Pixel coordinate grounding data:
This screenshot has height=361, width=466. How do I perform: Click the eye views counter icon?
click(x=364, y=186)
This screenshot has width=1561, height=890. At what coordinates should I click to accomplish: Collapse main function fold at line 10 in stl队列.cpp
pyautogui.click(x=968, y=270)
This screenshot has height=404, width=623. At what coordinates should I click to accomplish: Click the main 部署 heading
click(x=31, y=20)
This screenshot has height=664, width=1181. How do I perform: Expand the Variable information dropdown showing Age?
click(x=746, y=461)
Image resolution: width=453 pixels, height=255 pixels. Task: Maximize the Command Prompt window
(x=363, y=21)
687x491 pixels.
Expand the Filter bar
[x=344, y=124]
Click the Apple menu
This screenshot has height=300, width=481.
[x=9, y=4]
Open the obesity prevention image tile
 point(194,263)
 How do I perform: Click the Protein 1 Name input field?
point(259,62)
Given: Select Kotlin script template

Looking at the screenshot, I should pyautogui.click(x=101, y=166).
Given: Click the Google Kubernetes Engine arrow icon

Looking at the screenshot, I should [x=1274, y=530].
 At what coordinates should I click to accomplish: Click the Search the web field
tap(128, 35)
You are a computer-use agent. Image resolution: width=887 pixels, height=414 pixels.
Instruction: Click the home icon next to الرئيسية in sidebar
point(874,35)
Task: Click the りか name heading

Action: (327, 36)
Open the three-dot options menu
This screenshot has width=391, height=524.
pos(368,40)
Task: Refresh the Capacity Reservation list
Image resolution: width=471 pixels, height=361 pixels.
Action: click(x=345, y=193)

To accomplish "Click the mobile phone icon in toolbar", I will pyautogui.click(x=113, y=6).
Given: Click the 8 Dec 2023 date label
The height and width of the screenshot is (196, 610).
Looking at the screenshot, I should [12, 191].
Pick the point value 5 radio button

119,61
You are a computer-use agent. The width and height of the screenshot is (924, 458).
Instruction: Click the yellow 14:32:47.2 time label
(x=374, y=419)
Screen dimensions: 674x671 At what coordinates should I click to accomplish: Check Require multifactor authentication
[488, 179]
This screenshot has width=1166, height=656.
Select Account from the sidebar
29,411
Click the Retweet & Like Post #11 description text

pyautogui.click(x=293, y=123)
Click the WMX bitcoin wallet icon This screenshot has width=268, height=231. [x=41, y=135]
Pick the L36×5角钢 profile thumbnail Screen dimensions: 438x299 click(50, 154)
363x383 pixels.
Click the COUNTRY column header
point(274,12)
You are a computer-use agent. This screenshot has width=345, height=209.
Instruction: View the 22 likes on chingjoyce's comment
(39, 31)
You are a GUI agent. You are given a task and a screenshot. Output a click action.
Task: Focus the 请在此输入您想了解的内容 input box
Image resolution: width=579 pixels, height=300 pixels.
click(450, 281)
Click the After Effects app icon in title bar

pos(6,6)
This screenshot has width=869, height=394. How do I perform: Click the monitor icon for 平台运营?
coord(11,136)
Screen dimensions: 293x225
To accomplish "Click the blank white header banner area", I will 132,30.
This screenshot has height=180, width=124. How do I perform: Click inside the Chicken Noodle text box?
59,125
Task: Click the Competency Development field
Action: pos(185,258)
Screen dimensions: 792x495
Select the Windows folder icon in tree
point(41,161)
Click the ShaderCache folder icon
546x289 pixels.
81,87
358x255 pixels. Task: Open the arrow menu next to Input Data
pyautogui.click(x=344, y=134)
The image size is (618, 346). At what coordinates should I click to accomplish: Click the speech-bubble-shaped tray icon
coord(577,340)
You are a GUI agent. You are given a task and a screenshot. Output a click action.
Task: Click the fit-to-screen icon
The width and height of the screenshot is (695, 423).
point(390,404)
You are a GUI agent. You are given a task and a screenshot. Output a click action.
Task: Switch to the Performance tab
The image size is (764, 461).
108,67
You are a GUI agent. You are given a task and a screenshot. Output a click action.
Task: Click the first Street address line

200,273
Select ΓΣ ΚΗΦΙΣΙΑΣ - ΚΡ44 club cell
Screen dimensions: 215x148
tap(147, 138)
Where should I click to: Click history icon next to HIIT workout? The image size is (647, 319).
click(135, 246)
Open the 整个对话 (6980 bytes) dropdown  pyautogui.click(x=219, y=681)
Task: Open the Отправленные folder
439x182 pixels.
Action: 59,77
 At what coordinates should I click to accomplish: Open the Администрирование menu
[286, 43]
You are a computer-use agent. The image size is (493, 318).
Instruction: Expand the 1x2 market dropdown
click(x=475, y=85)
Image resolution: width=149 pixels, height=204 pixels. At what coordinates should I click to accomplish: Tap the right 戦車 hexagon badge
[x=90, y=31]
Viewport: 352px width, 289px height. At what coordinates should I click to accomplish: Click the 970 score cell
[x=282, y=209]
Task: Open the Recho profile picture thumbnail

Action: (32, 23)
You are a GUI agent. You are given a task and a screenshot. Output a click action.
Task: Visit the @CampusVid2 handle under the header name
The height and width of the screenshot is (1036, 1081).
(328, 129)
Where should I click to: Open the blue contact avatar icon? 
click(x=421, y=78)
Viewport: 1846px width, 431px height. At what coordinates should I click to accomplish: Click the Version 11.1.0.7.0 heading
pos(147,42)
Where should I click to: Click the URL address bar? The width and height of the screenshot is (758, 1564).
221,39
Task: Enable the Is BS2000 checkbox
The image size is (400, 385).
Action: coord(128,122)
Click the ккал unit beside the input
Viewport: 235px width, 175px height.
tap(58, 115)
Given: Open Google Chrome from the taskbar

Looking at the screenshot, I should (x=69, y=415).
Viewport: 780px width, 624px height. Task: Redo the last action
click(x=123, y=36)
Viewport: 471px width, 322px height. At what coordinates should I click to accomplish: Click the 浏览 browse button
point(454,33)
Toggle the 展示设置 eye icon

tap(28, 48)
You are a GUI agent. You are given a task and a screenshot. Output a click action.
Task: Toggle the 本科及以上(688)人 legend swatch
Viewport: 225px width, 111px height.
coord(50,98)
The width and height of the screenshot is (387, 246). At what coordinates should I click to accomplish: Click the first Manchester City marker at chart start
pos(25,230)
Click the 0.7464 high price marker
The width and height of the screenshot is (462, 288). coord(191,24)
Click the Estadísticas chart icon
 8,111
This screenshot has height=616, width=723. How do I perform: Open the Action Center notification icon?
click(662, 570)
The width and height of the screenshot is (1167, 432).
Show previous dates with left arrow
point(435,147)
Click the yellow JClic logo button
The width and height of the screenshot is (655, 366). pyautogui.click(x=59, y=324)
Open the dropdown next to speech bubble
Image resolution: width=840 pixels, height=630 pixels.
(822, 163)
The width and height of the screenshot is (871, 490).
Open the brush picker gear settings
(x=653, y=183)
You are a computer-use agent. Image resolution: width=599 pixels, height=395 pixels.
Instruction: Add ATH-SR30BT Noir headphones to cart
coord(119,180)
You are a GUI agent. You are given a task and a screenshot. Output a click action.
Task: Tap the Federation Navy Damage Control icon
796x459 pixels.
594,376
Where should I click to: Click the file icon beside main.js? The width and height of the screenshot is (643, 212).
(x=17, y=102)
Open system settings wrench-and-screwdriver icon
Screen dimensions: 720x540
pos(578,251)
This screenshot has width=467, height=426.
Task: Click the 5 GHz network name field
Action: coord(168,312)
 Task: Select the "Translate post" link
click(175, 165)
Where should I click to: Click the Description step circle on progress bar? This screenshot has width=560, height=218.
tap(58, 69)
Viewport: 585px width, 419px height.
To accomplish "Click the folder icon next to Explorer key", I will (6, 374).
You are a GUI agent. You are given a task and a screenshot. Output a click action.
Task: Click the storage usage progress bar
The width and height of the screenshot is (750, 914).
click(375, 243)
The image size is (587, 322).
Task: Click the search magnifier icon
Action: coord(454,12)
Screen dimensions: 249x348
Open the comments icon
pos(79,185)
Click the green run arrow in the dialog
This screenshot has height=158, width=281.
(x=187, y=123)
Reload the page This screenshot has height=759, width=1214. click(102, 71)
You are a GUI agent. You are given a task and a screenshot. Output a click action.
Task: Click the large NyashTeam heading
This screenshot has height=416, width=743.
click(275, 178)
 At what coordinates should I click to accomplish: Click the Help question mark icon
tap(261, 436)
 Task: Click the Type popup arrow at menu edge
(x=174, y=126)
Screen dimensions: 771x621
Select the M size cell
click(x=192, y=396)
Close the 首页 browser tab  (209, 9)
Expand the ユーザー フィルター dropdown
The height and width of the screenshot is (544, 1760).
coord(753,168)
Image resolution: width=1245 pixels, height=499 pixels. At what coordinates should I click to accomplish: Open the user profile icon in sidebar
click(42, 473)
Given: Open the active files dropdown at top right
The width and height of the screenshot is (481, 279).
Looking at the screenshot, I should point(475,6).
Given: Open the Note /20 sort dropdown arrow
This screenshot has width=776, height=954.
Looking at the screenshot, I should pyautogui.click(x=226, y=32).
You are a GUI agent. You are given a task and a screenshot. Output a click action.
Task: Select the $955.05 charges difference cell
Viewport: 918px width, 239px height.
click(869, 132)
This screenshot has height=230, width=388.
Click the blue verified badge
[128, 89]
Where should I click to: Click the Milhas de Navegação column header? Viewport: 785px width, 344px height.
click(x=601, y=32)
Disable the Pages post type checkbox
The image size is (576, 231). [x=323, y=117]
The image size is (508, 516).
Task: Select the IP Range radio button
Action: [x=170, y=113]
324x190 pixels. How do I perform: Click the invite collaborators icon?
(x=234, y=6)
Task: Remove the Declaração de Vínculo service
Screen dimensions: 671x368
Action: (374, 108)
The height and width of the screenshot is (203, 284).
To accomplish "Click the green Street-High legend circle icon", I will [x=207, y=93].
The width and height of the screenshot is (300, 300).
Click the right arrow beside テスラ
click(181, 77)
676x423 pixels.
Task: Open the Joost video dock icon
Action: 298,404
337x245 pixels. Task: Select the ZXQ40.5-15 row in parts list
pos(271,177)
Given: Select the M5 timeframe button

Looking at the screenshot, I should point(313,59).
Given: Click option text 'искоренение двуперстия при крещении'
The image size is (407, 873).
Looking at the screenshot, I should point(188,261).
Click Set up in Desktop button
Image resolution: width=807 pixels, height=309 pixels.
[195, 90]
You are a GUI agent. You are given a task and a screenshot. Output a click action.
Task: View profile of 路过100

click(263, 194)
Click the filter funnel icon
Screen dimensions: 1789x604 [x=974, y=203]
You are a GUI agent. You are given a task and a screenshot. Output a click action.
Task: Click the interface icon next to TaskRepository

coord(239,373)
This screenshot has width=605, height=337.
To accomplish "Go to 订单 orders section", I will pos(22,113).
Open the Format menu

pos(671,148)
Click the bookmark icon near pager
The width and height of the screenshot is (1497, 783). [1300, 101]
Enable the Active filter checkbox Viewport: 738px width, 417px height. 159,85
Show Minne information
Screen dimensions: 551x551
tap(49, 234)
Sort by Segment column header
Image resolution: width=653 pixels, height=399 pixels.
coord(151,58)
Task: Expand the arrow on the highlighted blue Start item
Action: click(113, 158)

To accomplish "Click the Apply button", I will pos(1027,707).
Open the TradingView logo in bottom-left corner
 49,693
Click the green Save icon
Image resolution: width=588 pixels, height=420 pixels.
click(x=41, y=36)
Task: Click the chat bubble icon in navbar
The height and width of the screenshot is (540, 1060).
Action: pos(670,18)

EXERCISE OBJECTIVE
Your answer should be the lines above from the one containing "Task: Refresh the Capacity Reservation list" through the one containing "Given: Click the 8 Dec 2023 date label", copied exactly and with both ends kept.

RESPONSE TO THIS EXERCISE
Task: Refresh the Capacity Reservation list
Image resolution: width=471 pixels, height=361 pixels.
Action: click(x=345, y=193)

To accomplish "Click the mobile phone icon in toolbar", I will pyautogui.click(x=113, y=6).
Given: Click the 8 Dec 2023 date label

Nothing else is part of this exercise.